A galloping overview
As we have done before, let’s get a bird’s-eye view of the parts of the search process: text comes in and gets processed and stored in a database (called an index); a user submits a query; documents that match the query are retrieved from the index, ranked based on how well they match the query, and presented to the user. That sounds easy enough, but each step hides a wealth of detail. Today we’ll focus on the step where “text is stored in an index”.
Also keep in mind that, as discussed in the first installment in this series, humans and computers have very different strengths, and what is easy for one can be incredibly hard for the other.
A place for my stuff
In previous installments, we’ve looked at how we break text into tokens (which are approximately words, in English), normalize them (by converting to lowercase, removing diacritics, and more), removing stop words, and stemming the remainder (converting them to their root forms). Now that we have our normalized stemmed words, where do we put them? In an inverted index!
An inverted index is a more complex, database-like version of the kind of index you find in the back of a book or—as more mature readers may recall using at some point—a card catalog. At a minimum, we want to record where each word occurred, so we can find it again easily.

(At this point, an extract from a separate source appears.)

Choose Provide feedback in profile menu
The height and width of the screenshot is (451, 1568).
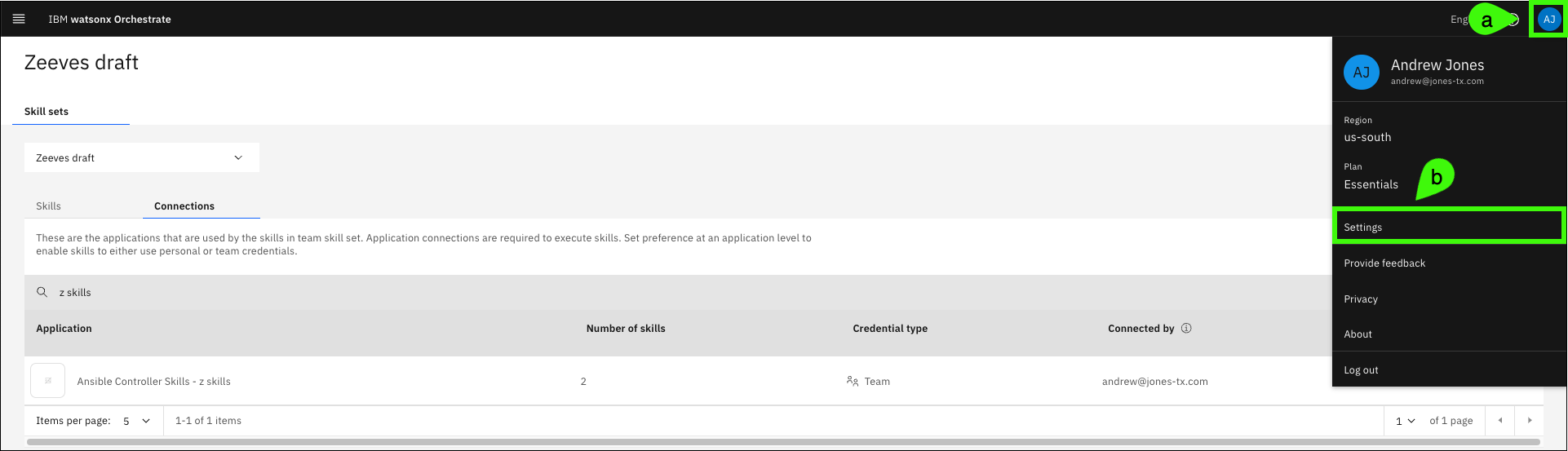click(x=1384, y=263)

Depending on the search features you want to support, you might just record the document ID for each occurrence of a word, though typically the word number (roughly, “it’s the 354th word”) is recorded for more complex searching, and the character offset (“it spans characters 93 through 98”) is also recorded to facilitate, for example, highlighting in search results.
Let’s take a look at how this works with a couple of sample documents.
- Document 1: “A dog chased the cats.”
- Document 2: “The cat chases the mice.”
After tokenizing, normalizing (here, just lowercasing), removing stop words (a, and the), and stemming (chased/chases → chase, cats → cat, mice → mouse), we could have the following inverted index, where “D1:W2” means “in document #1, this is word #2”:
- cat: D1:W5, D2:W2
- chase: D1:W3, D2:W3
- dog: D1:W2
- mouse: D2:W5
The words in the index are not necessarily stored in alphabetical order as shown here, or like the index in the back of a book would be, but often use more complex data structures to maximize lookup speed. Really, that’s pretty much it for the basics of building an index, because all the hard work was figuring out what words to put in the index—by tokenizing, normalizing, dropping stop words, stemming, etc.
I want more, more, more
As mentioned above, we might want to record more information than just the document ID and word position. Character offset—e.g., dog occupies the 3rd through 5th characters of Document 1 above—can be used for highlighting search terms in text snippets. Character offsets are especially useful when your original word may not be the exact word that was indexed, as is the case with stemmed words and thesaurus terms. For example, our mini index above says that cat is word 5 in document 1, but the actual word in the original text is cats, so knowing its offset (18–21) makes it easier to highlight. Also, if you have indexed lawyer when your original word was attorney, you are really going to need those offsets to know where it occurred in the original text.
An index can also keep track of additional positional information, like which sentence, paragraph, or section a word was found in, which could be useful for scoring, though nowadays search engines often don’t bother with sentence- or paragraph-level tracking, and as a result you will sometimes see the last word of one sentence and the first word of the next highlighted. That doesn’t usually indicate the same quality of match as two adjacent words in the same sentence, but it’s a shortcut that works well enough most of the time. Search on Wikipedia does, however, give extra weight during scoring to matches found in the title or in the opening text of an article.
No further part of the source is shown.